Cosa vuol dire per te abitare uno spazio in un periodo di residenza?
Significa vivere il contesto, permettere alle intuizioni di svilupparsi e di prendere forme inaspettate. È un momento di confronto, dove si testano le possibili strade da intraprendere. Procedere per tentativi.
Abitare il luogo è fondamentale, anche nel silenzio. È ciò che modifica i pensieri e li tramuta in gesti.
È una dimensione intima che permette allo sguardo di aprirsi verso l’altro.
Come definisci lo spazio del tuo lavoro e della tua ricerca? Cosa indagherai in questa occasione?
Quando penso allo spazio della mia ricerca mi viene in mente un grande dispositivo di mutazione, una sorta di shuttle: so che quando ne uscirò sarò diverso.
Solitamente prendo in esame luoghi definiti, contestualizzati all’interno di contenitori spaziali più grandi. Lo spazio della ricerca è lo spazio della riflessione, aperto anche alla pazienza di lasciar stratificare le esperienze che possano definire il campo di azione o l’azione stessa.
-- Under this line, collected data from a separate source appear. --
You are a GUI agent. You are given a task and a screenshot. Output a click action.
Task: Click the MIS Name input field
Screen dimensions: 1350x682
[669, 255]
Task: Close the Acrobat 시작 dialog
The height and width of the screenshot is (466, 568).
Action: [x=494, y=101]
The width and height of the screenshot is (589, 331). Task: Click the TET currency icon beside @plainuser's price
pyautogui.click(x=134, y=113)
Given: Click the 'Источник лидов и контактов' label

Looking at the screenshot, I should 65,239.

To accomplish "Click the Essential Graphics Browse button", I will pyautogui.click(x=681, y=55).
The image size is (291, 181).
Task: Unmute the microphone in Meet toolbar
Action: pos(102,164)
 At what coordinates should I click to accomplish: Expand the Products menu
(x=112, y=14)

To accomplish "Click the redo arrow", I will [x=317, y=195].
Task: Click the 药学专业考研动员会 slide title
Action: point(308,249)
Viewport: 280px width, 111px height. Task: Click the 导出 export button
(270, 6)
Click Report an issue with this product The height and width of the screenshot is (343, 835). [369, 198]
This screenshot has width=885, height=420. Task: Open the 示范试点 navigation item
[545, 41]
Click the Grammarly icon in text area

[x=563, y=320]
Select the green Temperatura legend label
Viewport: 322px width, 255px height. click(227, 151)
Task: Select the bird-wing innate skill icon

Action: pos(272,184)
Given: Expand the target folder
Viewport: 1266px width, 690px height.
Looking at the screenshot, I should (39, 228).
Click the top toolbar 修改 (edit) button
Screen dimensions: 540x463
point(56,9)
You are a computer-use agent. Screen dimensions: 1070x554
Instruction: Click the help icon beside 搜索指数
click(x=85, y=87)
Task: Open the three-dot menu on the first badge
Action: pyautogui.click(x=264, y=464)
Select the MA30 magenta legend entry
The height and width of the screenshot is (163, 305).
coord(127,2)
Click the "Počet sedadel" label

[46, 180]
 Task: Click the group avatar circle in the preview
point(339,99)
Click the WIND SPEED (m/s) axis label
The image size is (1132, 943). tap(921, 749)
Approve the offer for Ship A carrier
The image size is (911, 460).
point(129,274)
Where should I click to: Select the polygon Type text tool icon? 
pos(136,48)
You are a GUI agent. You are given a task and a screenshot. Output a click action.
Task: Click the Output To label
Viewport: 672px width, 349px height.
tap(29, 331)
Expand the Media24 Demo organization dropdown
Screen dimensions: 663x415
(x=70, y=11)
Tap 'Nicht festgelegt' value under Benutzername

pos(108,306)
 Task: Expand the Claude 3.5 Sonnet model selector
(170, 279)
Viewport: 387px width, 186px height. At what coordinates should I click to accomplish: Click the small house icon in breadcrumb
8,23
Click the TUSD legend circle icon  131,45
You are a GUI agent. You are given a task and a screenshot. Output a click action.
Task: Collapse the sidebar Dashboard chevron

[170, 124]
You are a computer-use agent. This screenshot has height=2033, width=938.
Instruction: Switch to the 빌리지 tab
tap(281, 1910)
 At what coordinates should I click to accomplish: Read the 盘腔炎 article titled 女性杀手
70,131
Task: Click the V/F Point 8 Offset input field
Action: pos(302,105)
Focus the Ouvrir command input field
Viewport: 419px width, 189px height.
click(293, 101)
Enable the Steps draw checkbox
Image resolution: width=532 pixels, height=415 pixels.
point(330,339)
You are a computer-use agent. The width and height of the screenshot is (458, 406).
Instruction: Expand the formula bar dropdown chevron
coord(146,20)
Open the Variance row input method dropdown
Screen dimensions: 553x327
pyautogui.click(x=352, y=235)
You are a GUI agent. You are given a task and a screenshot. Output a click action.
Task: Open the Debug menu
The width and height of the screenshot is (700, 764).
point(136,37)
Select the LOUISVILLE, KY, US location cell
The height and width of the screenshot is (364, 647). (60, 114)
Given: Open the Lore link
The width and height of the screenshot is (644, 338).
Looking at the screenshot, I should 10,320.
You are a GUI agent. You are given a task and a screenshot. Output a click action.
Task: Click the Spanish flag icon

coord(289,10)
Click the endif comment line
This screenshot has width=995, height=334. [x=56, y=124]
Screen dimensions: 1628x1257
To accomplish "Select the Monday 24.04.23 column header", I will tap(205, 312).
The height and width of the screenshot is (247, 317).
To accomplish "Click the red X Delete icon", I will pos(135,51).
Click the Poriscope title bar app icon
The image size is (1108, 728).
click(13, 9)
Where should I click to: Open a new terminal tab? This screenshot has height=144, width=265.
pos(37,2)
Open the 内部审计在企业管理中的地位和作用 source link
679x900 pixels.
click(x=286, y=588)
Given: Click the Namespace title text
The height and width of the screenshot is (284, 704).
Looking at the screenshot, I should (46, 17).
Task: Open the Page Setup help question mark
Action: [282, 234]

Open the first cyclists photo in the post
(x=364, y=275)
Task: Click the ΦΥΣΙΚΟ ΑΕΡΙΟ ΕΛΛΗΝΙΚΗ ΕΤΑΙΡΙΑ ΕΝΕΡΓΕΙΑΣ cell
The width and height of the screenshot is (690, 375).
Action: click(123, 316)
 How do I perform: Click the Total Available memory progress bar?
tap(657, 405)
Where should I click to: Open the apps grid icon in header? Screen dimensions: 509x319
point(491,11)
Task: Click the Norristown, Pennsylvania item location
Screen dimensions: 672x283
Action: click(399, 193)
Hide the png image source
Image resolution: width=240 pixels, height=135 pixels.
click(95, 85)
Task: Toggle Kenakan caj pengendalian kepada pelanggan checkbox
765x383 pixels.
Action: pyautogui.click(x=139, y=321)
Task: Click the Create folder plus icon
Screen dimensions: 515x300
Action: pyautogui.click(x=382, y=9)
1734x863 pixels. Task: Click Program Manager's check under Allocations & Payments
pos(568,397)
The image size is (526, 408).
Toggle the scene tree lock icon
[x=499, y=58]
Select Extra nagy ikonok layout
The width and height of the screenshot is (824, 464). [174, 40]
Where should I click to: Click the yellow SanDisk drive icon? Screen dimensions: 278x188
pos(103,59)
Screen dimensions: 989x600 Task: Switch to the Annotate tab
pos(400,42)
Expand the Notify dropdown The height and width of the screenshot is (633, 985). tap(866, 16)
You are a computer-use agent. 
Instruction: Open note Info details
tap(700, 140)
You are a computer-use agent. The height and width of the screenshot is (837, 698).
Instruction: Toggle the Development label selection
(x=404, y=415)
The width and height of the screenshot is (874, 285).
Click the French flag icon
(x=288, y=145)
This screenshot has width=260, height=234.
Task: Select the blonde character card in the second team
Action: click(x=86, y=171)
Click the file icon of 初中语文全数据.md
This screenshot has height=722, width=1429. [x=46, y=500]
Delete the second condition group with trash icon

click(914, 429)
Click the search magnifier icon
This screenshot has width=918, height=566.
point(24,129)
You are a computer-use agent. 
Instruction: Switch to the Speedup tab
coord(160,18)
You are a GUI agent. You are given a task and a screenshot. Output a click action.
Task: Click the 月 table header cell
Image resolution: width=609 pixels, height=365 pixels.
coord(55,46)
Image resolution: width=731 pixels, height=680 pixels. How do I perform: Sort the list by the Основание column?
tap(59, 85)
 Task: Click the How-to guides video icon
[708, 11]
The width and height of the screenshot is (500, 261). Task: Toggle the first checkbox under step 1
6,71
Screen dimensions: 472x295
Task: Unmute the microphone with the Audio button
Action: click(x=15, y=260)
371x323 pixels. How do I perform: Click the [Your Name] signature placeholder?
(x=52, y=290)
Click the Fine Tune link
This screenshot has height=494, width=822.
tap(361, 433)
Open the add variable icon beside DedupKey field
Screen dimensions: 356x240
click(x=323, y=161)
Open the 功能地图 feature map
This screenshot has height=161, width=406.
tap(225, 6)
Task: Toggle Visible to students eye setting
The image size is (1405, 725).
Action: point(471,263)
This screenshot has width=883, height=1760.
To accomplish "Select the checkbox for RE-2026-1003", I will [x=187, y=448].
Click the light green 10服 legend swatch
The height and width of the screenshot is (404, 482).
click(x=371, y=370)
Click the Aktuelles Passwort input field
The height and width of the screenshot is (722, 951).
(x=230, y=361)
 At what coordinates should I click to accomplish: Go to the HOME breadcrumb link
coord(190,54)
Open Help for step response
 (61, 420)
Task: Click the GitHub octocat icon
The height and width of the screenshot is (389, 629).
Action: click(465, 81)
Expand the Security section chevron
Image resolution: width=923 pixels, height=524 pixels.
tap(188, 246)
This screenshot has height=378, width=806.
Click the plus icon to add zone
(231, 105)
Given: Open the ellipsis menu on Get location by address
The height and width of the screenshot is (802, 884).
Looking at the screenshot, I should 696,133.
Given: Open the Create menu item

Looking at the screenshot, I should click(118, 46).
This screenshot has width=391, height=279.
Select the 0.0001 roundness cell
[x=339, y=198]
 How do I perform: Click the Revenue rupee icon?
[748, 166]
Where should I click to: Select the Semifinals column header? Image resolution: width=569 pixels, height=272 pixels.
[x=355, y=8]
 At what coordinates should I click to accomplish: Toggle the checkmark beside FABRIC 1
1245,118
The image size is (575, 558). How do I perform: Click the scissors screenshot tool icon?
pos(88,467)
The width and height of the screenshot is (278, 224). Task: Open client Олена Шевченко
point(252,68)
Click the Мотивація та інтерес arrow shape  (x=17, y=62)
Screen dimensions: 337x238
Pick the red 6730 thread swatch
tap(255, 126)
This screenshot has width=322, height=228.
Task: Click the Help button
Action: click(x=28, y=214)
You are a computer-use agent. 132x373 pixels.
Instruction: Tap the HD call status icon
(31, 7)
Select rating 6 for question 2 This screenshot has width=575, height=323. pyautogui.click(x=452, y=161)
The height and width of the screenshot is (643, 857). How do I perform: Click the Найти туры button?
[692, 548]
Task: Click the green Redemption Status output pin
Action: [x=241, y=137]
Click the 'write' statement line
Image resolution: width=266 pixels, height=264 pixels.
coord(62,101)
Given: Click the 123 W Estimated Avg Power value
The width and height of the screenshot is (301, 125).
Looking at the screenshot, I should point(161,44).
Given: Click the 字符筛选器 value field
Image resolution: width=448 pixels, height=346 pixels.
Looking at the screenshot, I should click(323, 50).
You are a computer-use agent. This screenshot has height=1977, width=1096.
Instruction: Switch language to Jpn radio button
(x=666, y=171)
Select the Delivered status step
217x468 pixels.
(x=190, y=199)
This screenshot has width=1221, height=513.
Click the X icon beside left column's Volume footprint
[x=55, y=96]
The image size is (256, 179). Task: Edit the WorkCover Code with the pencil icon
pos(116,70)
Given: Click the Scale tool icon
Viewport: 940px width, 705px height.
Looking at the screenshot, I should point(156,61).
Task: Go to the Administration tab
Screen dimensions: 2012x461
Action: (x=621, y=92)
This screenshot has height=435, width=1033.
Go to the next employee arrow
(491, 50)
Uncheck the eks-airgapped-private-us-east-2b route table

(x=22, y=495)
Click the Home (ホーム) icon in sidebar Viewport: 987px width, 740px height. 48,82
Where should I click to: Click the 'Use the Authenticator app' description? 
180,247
Vorrei lavorare sulla costruzione di setting spaziali nei quali sviluppare la pratica sul corpo in relazione al paesaggio circostante. Ciò che intendo indagare è il tipo di fruizione dell’evento e in che modo si possano configurare architetture di visione per favorire uno stato di contemplazione nei confronti di chi assiste. Immagino una terra invisibile evocata attraverso una superficie chiusa come quella di una moquette.
È in questo ambiente che si definisce un luogo d’incontro, dove è possibile intravedere l’apertura di varchi emotivi.
È l’occasione per costruire il territorio al di fuori dei limiti prestabiliti.
Cosa si vede quando si osserva un paesaggio?
Tre parole per definire cura
Il momento prima di una festa.
Attesa.
Lasciare.
Aurelio Di Virgilio (IT,1995), dancemaker e performer, si forma a Milano alla scuola del Piccolo Teatro. Continua la sua formazione seguendo alcuni coreografi come Daniele Albanese, Daniele Ninarello, Isabelle Schad, Marco D’Agostin, Elena Giannotti, Virgilio Sieni, gruppo nanou. Nel 2017 lavora come danzatore in LIBERA TUTTI! di Elena Giannotti.
Attualmente collabora con il Collettivo Treppenwitz, un gruppo Italo-svizzero, con cui lavora per lo spettacolo L’amore ist nicht une chose for everybody (loving kills) di Simon Waldvogel.
Firma il suo primo lavoro, Sexy movers, presentato all'edizione 2020 de "La democrazia del Corpo" all’interno della rassegna Novissimi organizzata da Virgilio Sieni per coreografi U35.
Nel 2021, presenta la sua nuova ricerca, LAND negli spazi de La Fondazione | Fondazione Nicola del Roscio, in occasione dell'evento Fenomeno Pasquarosa in dialogo con Pier Paolo Pancotto.